## WHAT IS EXPECTED
Output the records in full, exactly as given.

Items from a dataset

┌──

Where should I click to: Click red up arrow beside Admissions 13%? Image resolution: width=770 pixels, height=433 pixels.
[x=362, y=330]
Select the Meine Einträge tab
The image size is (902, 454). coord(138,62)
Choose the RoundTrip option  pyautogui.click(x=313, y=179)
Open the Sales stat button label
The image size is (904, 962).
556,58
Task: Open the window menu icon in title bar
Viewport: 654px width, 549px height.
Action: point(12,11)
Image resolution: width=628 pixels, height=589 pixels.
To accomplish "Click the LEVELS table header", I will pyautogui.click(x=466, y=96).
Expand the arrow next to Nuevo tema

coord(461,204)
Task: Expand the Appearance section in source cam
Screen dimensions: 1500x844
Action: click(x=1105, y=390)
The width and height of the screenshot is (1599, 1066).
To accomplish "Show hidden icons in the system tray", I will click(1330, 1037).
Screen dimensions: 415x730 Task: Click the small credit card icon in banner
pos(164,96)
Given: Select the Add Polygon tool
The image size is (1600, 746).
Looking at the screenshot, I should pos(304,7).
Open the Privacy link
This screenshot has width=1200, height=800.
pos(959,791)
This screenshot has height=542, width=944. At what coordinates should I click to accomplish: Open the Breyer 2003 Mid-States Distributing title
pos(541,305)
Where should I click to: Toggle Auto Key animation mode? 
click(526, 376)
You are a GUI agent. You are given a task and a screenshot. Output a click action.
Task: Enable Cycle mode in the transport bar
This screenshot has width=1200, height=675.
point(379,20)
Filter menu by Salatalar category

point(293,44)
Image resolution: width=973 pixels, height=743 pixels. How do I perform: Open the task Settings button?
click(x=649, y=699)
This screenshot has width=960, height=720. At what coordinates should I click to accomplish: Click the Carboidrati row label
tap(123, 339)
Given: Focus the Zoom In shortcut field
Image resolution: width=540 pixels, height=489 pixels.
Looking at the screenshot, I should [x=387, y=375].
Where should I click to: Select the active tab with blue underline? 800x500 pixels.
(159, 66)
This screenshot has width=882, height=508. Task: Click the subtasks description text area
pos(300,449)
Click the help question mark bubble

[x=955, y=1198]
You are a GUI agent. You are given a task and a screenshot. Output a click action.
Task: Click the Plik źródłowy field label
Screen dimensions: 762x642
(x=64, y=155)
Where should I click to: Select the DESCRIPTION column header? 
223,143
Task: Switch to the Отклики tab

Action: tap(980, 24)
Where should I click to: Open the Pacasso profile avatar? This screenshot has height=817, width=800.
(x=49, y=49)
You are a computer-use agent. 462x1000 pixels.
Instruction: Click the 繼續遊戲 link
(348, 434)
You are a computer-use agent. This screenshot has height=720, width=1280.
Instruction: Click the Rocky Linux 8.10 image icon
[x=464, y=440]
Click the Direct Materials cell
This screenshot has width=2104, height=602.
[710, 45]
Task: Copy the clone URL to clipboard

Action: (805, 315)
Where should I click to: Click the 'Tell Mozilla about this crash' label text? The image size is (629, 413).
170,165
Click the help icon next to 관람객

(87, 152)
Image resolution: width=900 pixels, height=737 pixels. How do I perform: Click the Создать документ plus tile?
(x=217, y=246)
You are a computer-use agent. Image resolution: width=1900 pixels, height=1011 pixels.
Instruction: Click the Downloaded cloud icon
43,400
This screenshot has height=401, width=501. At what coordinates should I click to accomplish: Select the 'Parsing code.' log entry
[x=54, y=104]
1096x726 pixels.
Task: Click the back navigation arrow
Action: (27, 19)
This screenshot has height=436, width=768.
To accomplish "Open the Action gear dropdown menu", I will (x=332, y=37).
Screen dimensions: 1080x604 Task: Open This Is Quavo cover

└──

## SOLUTION TO THE EXERCISE
Where should I click to: Click red up arrow beside Admissions 13%? Image resolution: width=770 pixels, height=433 pixels.
[x=362, y=330]
Select the Meine Einträge tab
The image size is (902, 454). coord(138,62)
Choose the RoundTrip option  pyautogui.click(x=313, y=179)
Open the Sales stat button label
The image size is (904, 962).
556,58
Task: Open the window menu icon in title bar
Viewport: 654px width, 549px height.
Action: point(12,11)
Image resolution: width=628 pixels, height=589 pixels.
To accomplish "Click the LEVELS table header", I will pyautogui.click(x=466, y=96).
Expand the arrow next to Nuevo tema

coord(461,204)
Task: Expand the Appearance section in source cam
Screen dimensions: 1500x844
Action: click(x=1105, y=390)
The width and height of the screenshot is (1599, 1066).
To accomplish "Show hidden icons in the system tray", I will click(1330, 1037).
Screen dimensions: 415x730 Task: Click the small credit card icon in banner
pos(164,96)
Given: Select the Add Polygon tool
The image size is (1600, 746).
Looking at the screenshot, I should pos(304,7).
Open the Privacy link
This screenshot has width=1200, height=800.
pos(959,791)
This screenshot has height=542, width=944. At what coordinates should I click to accomplish: Open the Breyer 2003 Mid-States Distributing title
pos(541,305)
Where should I click to: Toggle Auto Key animation mode? 
click(526, 376)
You are a GUI agent. You are given a task and a screenshot. Output a click action.
Task: Enable Cycle mode in the transport bar
This screenshot has width=1200, height=675.
point(379,20)
Filter menu by Salatalar category

point(293,44)
Image resolution: width=973 pixels, height=743 pixels. How do I perform: Open the task Settings button?
click(x=649, y=699)
This screenshot has width=960, height=720. At what coordinates should I click to accomplish: Click the Carboidrati row label
tap(123, 339)
Given: Focus the Zoom In shortcut field
Image resolution: width=540 pixels, height=489 pixels.
Looking at the screenshot, I should [x=387, y=375].
Where should I click to: Select the active tab with blue underline? 800x500 pixels.
(159, 66)
This screenshot has width=882, height=508. Task: Click the subtasks description text area
pos(300,449)
Click the help question mark bubble

[x=955, y=1198]
You are a GUI agent. You are given a task and a screenshot. Output a click action.
Task: Click the Plik źródłowy field label
Screen dimensions: 762x642
(x=64, y=155)
Where should I click to: Select the DESCRIPTION column header? 
223,143
Task: Switch to the Отклики tab

Action: tap(980, 24)
Where should I click to: Open the Pacasso profile avatar? This screenshot has height=817, width=800.
(x=49, y=49)
You are a computer-use agent. 462x1000 pixels.
Instruction: Click the 繼續遊戲 link
(348, 434)
You are a computer-use agent. This screenshot has height=720, width=1280.
Instruction: Click the Rocky Linux 8.10 image icon
[x=464, y=440]
Click the Direct Materials cell
This screenshot has width=2104, height=602.
[710, 45]
Task: Copy the clone URL to clipboard

Action: (805, 315)
Where should I click to: Click the 'Tell Mozilla about this crash' label text? The image size is (629, 413).
170,165
Click the help icon next to 관람객

(87, 152)
Image resolution: width=900 pixels, height=737 pixels. How do I perform: Click the Создать документ plus tile?
(x=217, y=246)
You are a computer-use agent. Image resolution: width=1900 pixels, height=1011 pixels.
Instruction: Click the Downloaded cloud icon
43,400
This screenshot has height=401, width=501. At what coordinates should I click to accomplish: Select the 'Parsing code.' log entry
[x=54, y=104]
1096x726 pixels.
Task: Click the back navigation arrow
Action: (27, 19)
This screenshot has height=436, width=768.
To accomplish "Open the Action gear dropdown menu", I will (x=332, y=37).
Screen dimensions: 1080x604 Task: Open This Is Quavo cover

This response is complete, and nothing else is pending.